“Said in Italy” del 20 maggio 2016

Pane e letame. Inizio e fine, verrebbe da dire, di un ciclo produttivo incentrato sulla persona, sulla sua biologia peraltro comune alle altre specie animali.

Pane e letame nel caso di questo motto popolare stanno però per paga e lavoro faticoso.
Della paga si potrebbe dire che può essere costituita da merci o servizi ricevuti in cambio della prestazione effettuata, a mo’ di baratto, come un tempo avveniva con la pecunia, l’insieme dei capi di bestiame usati per ottenere merce di scambio, o che può corrispondere a un salario, termine che ha ormai perso ogni traccia dell’iniziale riferimento al sale e alla sua preziosità. O, ancora, che la paga può essere pagata in soldi, in moneta – oggi meglio se frusciante – o in denaro, termine che nasconde un rinvio a un numerale, dicei, che ci si può spiegare solo ponendosi nella logica del sistema monetale romano.

Si potrebbero dire molte altre cose, in verità.

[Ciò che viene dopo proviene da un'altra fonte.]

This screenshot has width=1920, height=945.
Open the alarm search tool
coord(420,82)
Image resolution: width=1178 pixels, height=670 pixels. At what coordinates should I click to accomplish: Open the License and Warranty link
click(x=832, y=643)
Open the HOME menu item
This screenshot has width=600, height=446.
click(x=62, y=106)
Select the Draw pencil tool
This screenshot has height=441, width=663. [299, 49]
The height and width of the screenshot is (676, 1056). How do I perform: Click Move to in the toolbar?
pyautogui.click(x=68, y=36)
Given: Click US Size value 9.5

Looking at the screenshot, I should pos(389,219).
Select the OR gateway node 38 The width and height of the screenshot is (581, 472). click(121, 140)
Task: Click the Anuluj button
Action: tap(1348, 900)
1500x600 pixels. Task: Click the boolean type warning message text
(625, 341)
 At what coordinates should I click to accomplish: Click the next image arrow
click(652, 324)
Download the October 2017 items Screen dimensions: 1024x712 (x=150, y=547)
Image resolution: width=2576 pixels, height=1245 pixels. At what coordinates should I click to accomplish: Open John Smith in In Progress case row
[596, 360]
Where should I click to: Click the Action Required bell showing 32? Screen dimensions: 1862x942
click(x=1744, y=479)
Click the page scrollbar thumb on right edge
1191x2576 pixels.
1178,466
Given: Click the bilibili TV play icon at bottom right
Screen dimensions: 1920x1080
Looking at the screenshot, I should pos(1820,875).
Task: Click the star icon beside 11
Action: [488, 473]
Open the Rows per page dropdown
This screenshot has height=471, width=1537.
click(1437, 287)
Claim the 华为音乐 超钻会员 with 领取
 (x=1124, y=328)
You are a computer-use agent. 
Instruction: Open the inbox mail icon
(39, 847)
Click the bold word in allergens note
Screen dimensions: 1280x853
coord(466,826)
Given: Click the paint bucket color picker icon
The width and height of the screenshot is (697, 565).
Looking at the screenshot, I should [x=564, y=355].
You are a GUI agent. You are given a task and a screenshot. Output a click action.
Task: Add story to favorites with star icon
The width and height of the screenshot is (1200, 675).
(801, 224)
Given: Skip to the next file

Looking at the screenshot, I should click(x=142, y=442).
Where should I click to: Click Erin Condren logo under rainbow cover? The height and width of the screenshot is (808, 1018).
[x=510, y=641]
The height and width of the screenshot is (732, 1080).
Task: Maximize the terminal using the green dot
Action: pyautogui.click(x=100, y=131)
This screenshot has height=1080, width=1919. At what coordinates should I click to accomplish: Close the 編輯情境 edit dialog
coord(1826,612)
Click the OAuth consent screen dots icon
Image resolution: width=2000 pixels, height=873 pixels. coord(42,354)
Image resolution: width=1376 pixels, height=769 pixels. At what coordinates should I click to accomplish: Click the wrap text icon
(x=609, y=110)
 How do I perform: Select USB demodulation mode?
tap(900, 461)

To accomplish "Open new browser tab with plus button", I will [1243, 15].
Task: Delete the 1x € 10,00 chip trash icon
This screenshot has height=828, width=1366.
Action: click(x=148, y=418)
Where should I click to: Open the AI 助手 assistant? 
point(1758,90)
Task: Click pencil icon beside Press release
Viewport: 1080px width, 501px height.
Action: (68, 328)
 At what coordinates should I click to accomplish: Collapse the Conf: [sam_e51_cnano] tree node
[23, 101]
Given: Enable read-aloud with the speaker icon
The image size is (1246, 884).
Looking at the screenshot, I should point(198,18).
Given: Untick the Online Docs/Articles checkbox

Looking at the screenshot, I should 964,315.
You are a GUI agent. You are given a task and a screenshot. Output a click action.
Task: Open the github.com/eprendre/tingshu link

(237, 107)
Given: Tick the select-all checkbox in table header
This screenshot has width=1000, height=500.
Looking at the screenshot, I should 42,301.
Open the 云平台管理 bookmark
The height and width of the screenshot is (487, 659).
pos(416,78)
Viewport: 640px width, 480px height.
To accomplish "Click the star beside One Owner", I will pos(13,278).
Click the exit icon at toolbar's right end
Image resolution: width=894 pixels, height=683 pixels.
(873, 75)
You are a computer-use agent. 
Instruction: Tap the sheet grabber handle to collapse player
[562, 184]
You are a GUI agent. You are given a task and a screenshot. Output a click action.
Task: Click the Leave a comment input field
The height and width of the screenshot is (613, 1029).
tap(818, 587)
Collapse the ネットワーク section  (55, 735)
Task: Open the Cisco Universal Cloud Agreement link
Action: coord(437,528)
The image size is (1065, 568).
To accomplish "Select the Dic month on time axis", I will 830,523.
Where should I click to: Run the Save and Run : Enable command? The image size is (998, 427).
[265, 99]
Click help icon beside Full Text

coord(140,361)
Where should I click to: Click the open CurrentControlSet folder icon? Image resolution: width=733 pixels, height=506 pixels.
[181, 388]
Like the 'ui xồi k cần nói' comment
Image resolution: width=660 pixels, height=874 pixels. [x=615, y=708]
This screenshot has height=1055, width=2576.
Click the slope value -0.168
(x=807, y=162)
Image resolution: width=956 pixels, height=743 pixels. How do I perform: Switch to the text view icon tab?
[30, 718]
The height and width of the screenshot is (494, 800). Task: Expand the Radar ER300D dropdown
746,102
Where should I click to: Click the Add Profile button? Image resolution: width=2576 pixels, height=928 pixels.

Tutte però accomunate, nell’esperienza di molti ma non di tutti, dalla necessità di essere precedute da una più o meno cospicua dose di fatica.
Di fatica parla per l’appunto il lavoro, costituendo fatica il nucleo significativo della parola stessa per lavoro, labor in latino, che ha poi ceduto il passo, nel corso della storia, a quello di ‘attività’ in senso generale, di qualunque tipo.
Tanta è infatti la vaghezza semantica di lavoro, che per capire di che attività si tratta è necessario spendere altre parole a definirne la natura, gli scopi, le modalità.